Mowbray occasionally writes about the entertainment business, but usually focuses his attention on political matters.
If he is right about the Ryder case, maybe the case reaches beyond the confines of criminal justice to become a political matter.
"When you see something that just isn't right you have to look into it," he told UPI in an interview. "I went into it with my mind open. What I found was just disturbing."
But it was also wrong, according to Jane Robison, a spokeswoman for the L.A. District Attorney's Office. She called Mowbray's column "an unfortunate piece ... completely inaccurate."
Based on his reporting -- including conversations with sources inside the D.A.'s office -- Mowbray has concluded that prosecutors are just trying to show that they can nail a celebrity.
"It's good PR -- we can win a case, even against a celebrity," he said. "Maybe they saw this as a slow moving target."
Robison insisted that prosecutors are treating Ryder the same as they would treat anyone facing similar charges.
"The only difference is the defendant is a celebrity," she said, "and the media has treated it differently."
However, Mowbray said prosecutors had staged "grandstanding" news conferences, trying to contaminate the Ryder jury pool.
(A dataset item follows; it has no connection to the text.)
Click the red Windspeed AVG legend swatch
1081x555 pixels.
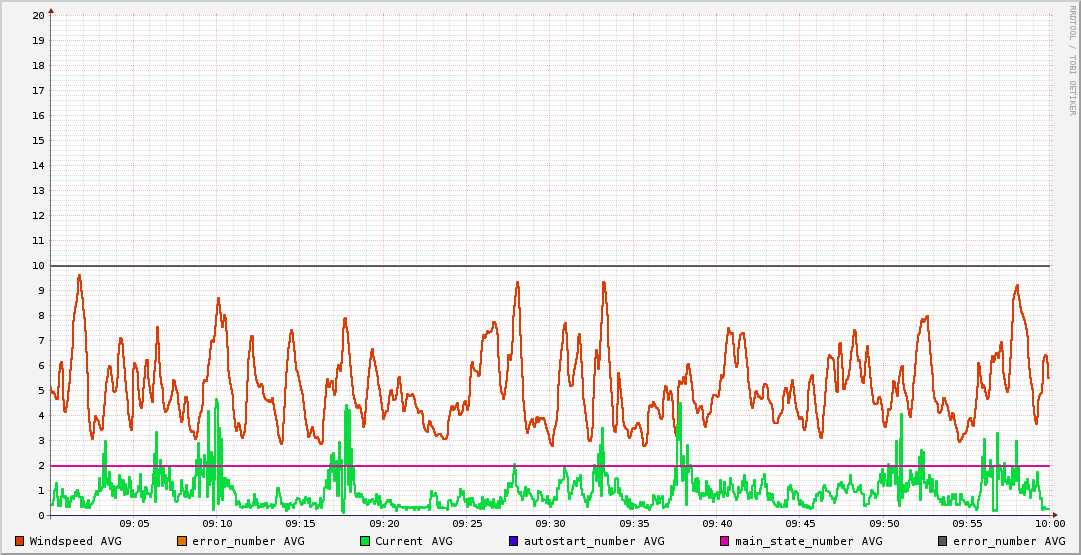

"I realize this is Hollywood but that doesn't mean you have to put a show on before the trial," he said. "They should reserve the theatrics for the courtroom."
Robison said it's actually the defense team that has made the Ryder case a media event.
"Our office has not sent people out every night on CNN, 'Larry King Live,' the media talk show circuit," she said. "Our office hasn't tried this in the media. Our office is going to try this in a court of law where it belongs."
The double standard controversy cuts both ways, of course.
When a celebrity such as Robert Downey Jr. is sent to drug rehab, critics accuse the courts of undue leniency. When prosecutors pursue celebrities vigorously -- as they appear to be in Ryder's case, and the stock-sale case that is building against Martha Stewart -- they are accused of headhunting.
Ryder and Stewart are at least benefiting from something of a sympathy backlash, as evidenced by the proliferation of "Free Winona" and "Free Martha" T-shirts -- although that might be more a case of exploitation by T-shirt purveyors than a genuine expression of solidarity with prosecutorial targets.
In any case -- given that celebrities as a class generally have the means to provide themselves with the best legal representation money can buy -- it is silly to suggest that celebrities and non-celebrities alike get the exact same treatment in the judicial system. If that were true, it would make the legal system the only institution in American life where equal treatment is the prevailing condition.
It may be true that celebrities put their pants on one leg at a time, the same as the rest of us. At the same time, the rest of us don't have someone on-staff to lay our clothes out for us in the morning.